The newer bar results in numbness in the balls of my hands over time; my LBS fit my new bike exactly to the same specs as my old bike and the only difference is the handlebar is wider so I'm guessing this must be the source of the problem.

Since I'm going to replace my bars, how in the world do I make sense of these measurements? I have no idea what my old handlebar was listed at cm-wise. Is there a standard or do I have to get a tape measure and go measure each manufacturer's bars personally to find the ones that are 17" across?

Any help would definitely be appreciated.


----------



## Rollo Tommassi (Feb 5, 2004)

*C-C or outer to outer*

There will be variances between manufacturers of course, but the measurement is taken from the bottom end of the bar, not from the brake hood area.The bend style and the reach are the other two parameters. Bend style will be anatomic, deep, etc. The reach is from bar center to center of the depth of the drop curve. All three measurements affect fit.

As a fitter, I measure c-c and adjust per 'how' the manufacturer does it.The aim is to fit to anatomical points on the rider.

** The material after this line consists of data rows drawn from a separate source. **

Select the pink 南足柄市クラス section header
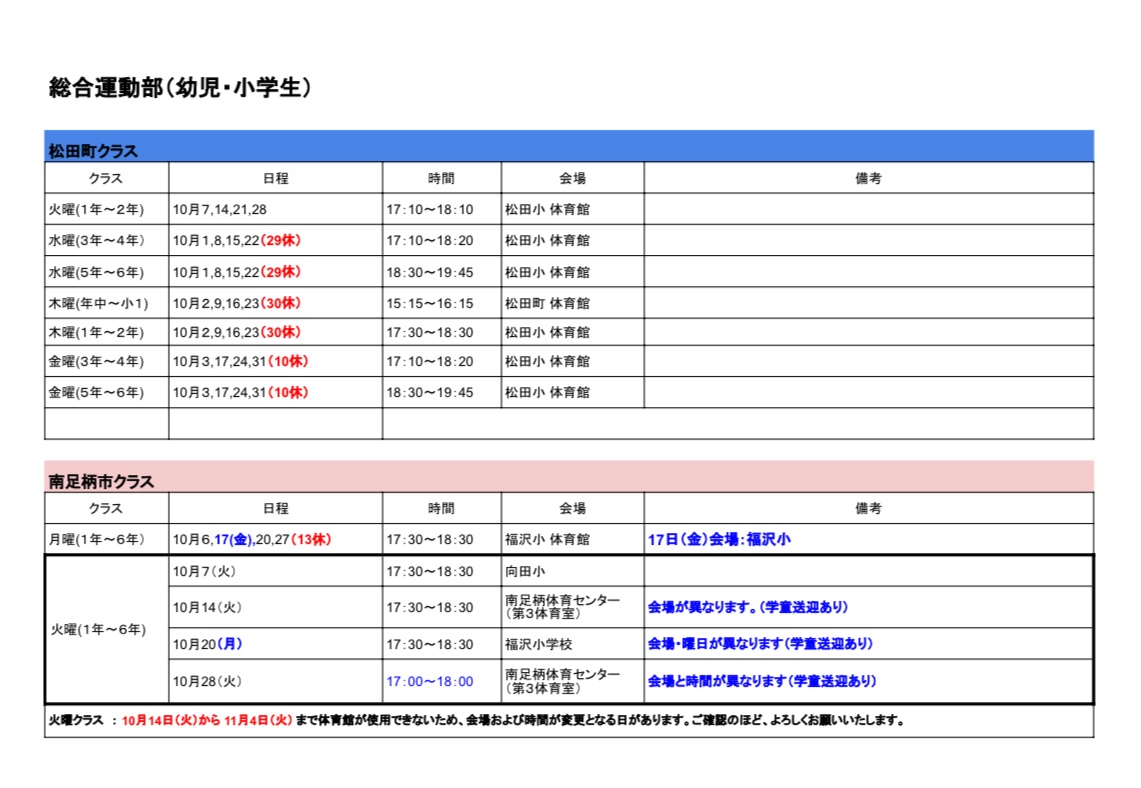1141x788 pixels. pos(101,481)
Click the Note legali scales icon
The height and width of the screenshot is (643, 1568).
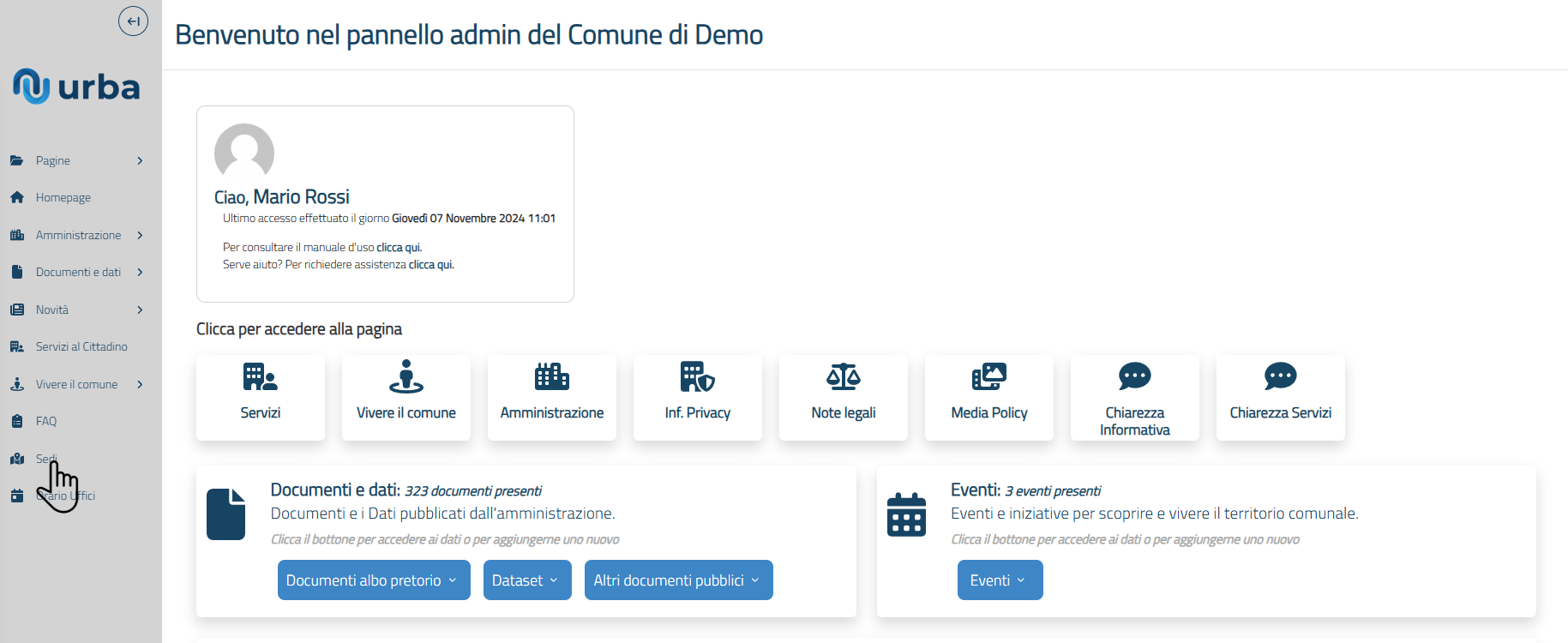click(843, 377)
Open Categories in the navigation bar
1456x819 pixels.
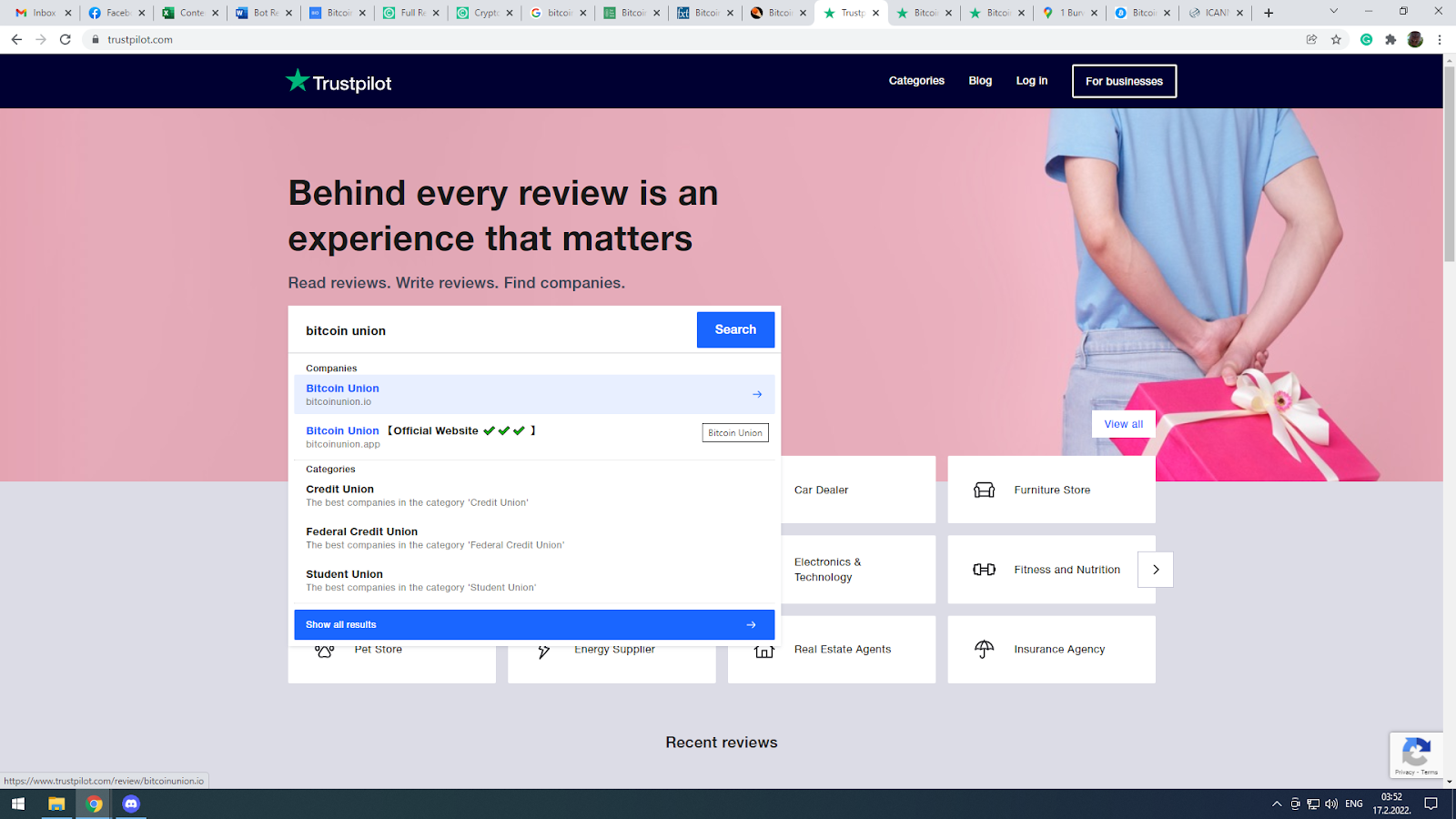916,81
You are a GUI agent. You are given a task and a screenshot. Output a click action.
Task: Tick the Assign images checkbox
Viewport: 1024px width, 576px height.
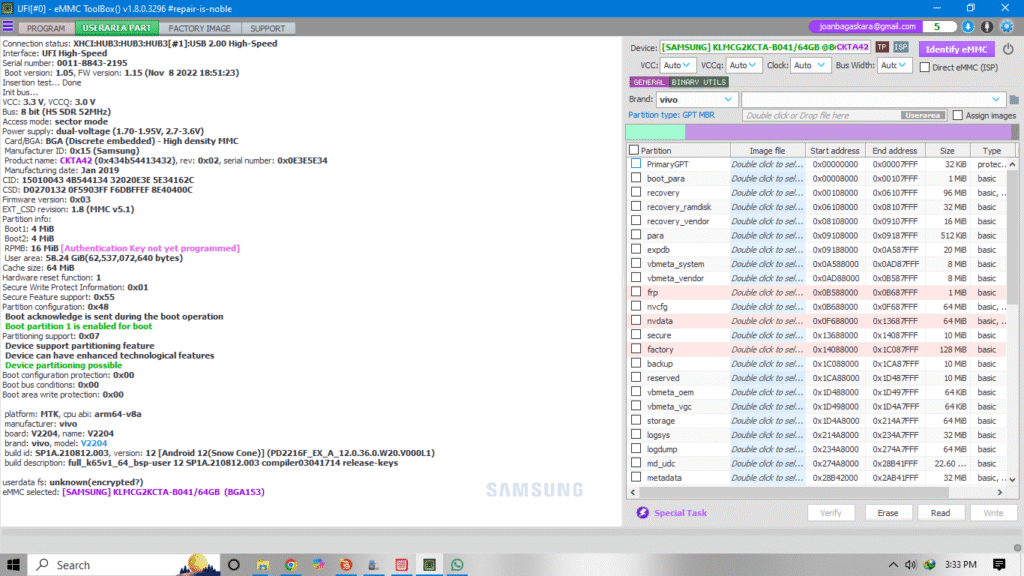(x=958, y=116)
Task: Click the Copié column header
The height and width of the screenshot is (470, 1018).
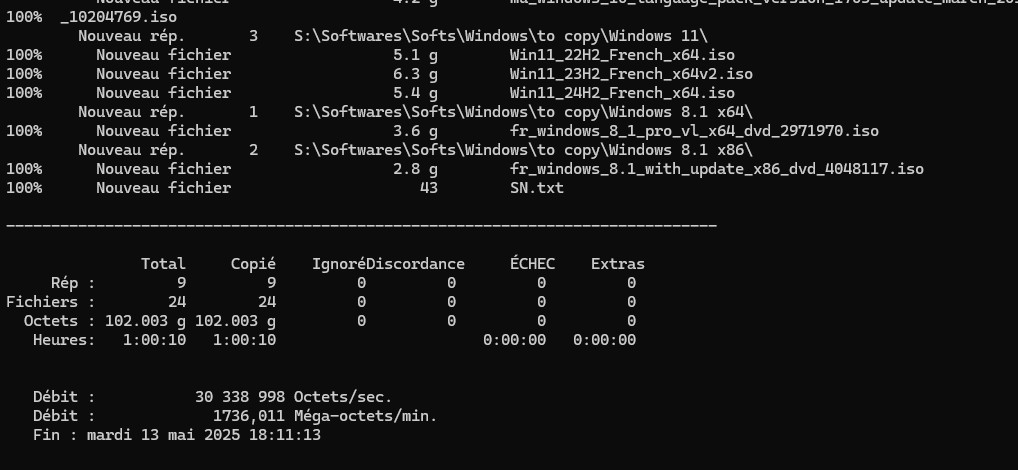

Yes, while the LBS 'matched' your old position to the new bike, the bars are too wide and should go away.


----------



## nyvram (Apr 11, 2002)

thanks rollo..very helpful. i guess the best way would be for me to measure a few different manufacturer's bars and get a sense for the only measurement i care about...sitting on top of the hoods. thats where i need the most comfort.

thanks again


----------



## tom_h (May 6, 2008)

Most bar's widths are specified "center-to-center" at the end of the drops (ie, open tube ends) . Deda is a notable exception, they spec "outside to outside". Sizing is usually metric even-numbered. 40, 42, & 44 cm are common.


----------



## nyvram (Apr 11, 2002)

my shoulder length is pretty close to 17 inches so that makes perfect sense why the 17 inch bar worked so well for me before. hard to believe i didn't think about this or notice then when i was having the bike built up. idiot. 

live and learn i suppose.

also, that DEDA Zero 100 black bar is what I'm drooling over so I'll take their 'outside' measurement into consideration.

edited to add: at least i got a chance to try out wider bars and know they don't work for me.  trying to look on the bright side..


----------



## Rollo Tommassi (Feb 5, 2004)

*Match the bar center width to your shoulder width*

the technical measurement for bar width from skeletal points of reference is from the "acromion process across the back to the acromion processof the opposite shoulder". The acromion process essentially gives you a center point of the humeral head as it relates to the center of the shoulder socket.



nyvram said:


> my shoulder length is pretty close to 17 inches so that makes perfect sense why the 17 inch bar worked so well for me before. hard to believe i didn't think about this or notice then when i was having the bike built up. idiot.
> 
> live and learn i suppose.
> 
> ...


----------



## Rineholio (May 28, 2010)

You may find this guy's aricle helpful. Go to the bottom where he talks bar width.

http://www.jimlangley.net/crank/bikefit.html


----------